Search has matured a lot since then. Google has grown into a powerful brand and most importantly, the technology it uses (as well as the technology of competitors like Yahoo) has also grown more sophisticated.

Wikia Search’s “technology” isn’t all that impressive and I believe the Wikia Search model itself is flawed for two primary reasons:

  • According to PARC researchers, a small percentage of the Wikipedia population makes around 50% of the edits. Without getting into a debate over Wikipedia’s value, it’s worth noting that by objective measurements, there’s far less diversity of opinion than one might expect.
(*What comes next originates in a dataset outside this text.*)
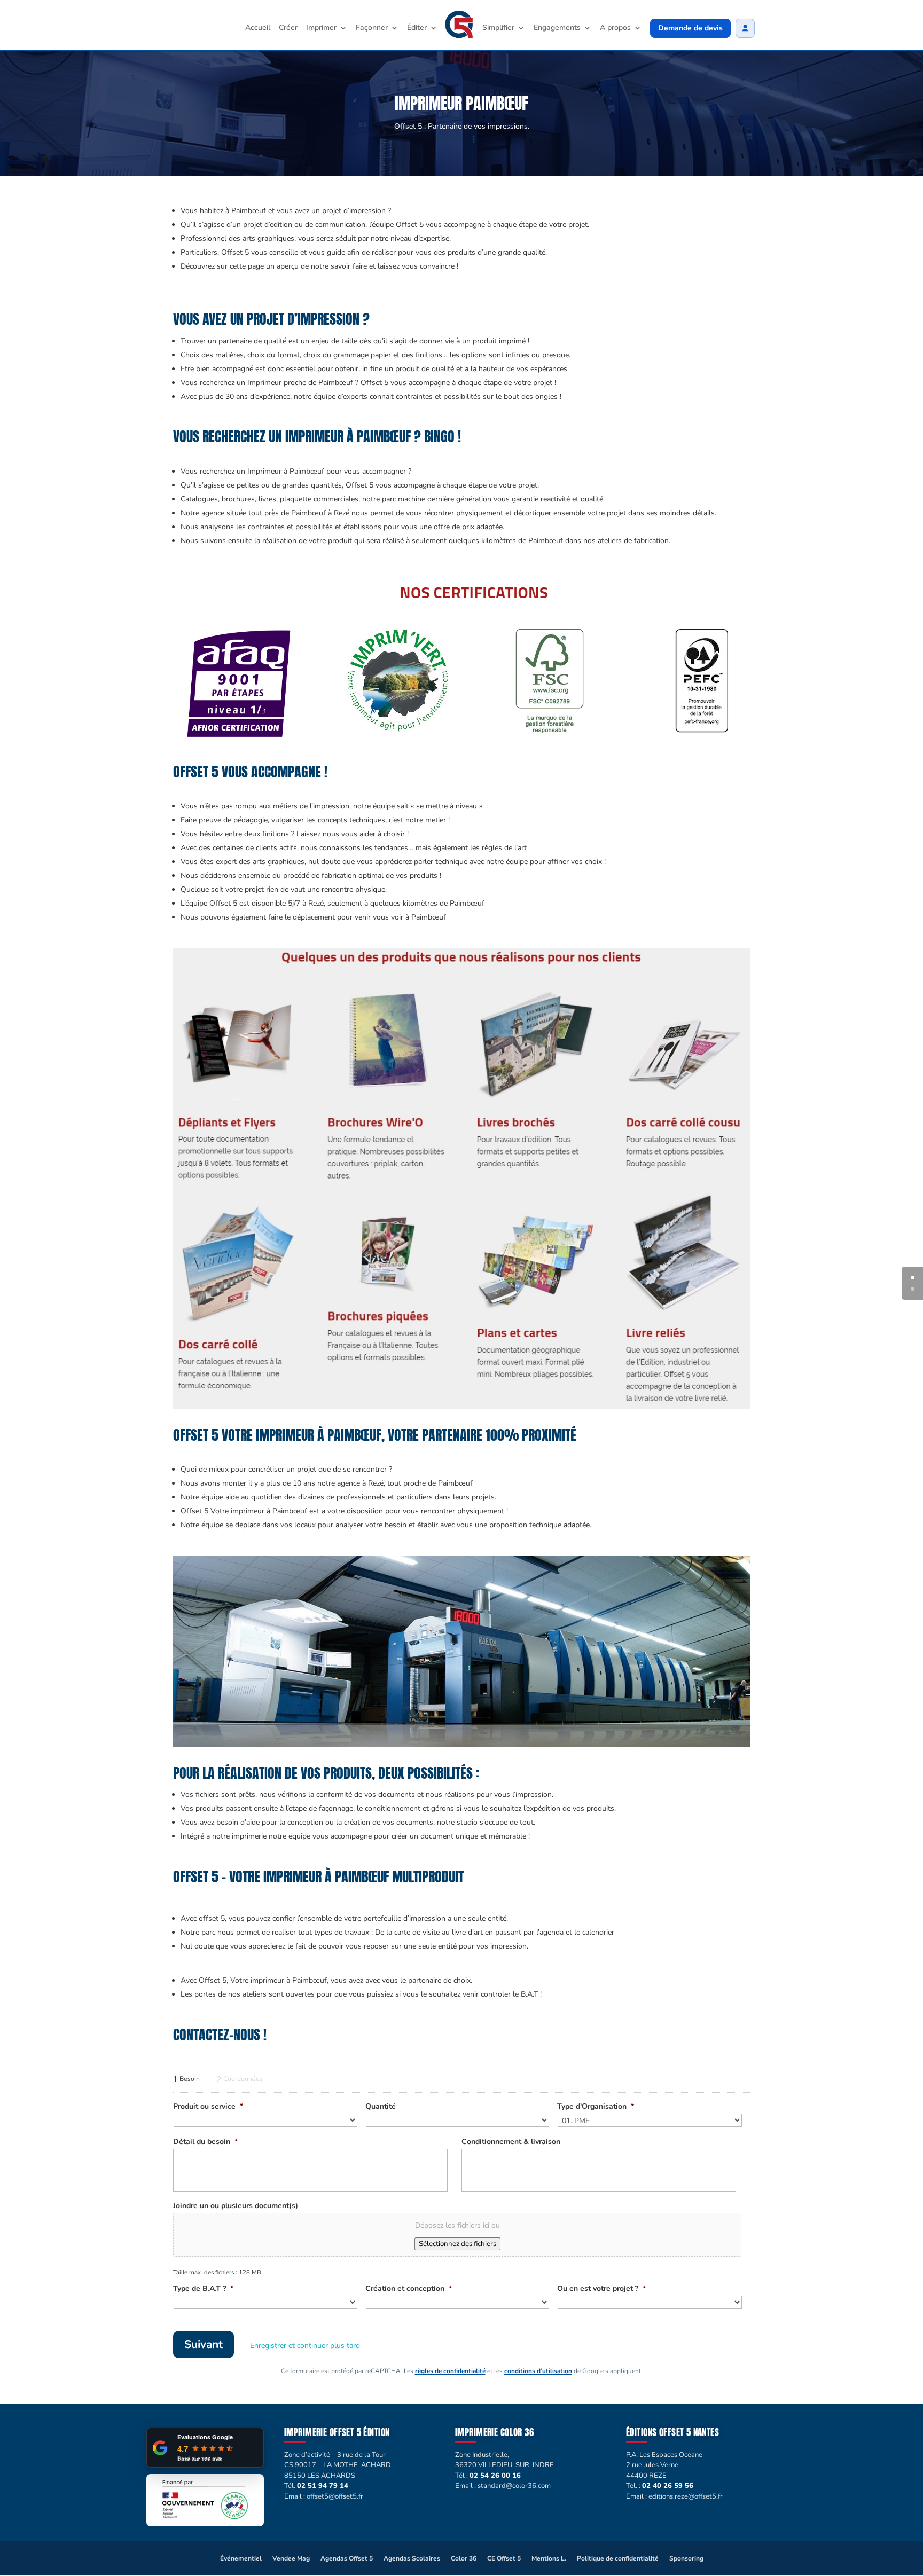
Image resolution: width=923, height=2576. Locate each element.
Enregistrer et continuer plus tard (305, 2346)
    There is no shortage of discussion about Wikipedia’s shortcomings. One is that a considerable number of the edits made by that relatively small group of people are often self-interested. Jimmy Wales himself has not been immune to accusations that he has secretly leveraged his influence to have self-serving edits made.

    When it comes to a search engine, the same problems will only be exacerbated because there is a far greater potential profit motive for self-interested edits.

    An executive at a company, for instance, could edit certain search results to benefit his company’s listing or to harm the listing of a competitor. Search engine spammers could edit results in an attempt to drive traffic to their websites.

    While the “community” has the ability to deal with this type of behavior, just as it does with Wikipedia, the results a user receives may vary from minute to minute because of edits. In the world of search, this creates a level of unreliability that I would argue is unacceptable.

  • There’s little incentive for the average user who doesn’t have some sort of self-interest to help improve Wikia Search’s results. While Web 2.0 idealists would argue that this is not true and that digital altruism is alive and well, let’s look at this logically.

    If I am truly using Wikia Search because I am looking for information I haven’t yet been able to find, I will either find that information on Wikia Search or I won’t. If I don’t, I may find it elsewhere.

    In that case, what incentive do I have to come back to Wikia Search and add what I found elsewhere? The average search user has little reason do to so and additionally, it’s worth considering that even if I do, if I found my result through another search engine, I am in essence merely copying an existing result from elsewhere.

    In this case, I am not helping Wikia Search become superior to other search engines – I am helping it achieve parity.

In my opinion, applying the Wikipedia model to search simply doesn’t make practical sense and it won’t scale.

Again, not everything that can be “crowdsourced” should be and search is probably one of those things that shouldn’t be.

In short, I don’t think that Wikia Search has a very bright future and I doubt that the “wisdom of the crowd” as measured by market share is going to disagree with me.